AVAILABLE DATA:
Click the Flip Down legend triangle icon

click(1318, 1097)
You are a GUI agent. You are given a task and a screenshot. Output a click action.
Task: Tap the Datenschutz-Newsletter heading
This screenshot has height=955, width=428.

REQUIRED WORK:
Rewrite the whole listing above, replacing every "screenshot" with "screen capture" and leaving everything else as it is.

ANSWER FOR THIS EXERCISE:
Click the Flip Down legend triangle icon

click(1318, 1097)
You are a GUI agent. You are given a task and a screen capture. Output a click action.
Task: Tap the Datenschutz-Newsletter heading
This screen capture has height=955, width=428.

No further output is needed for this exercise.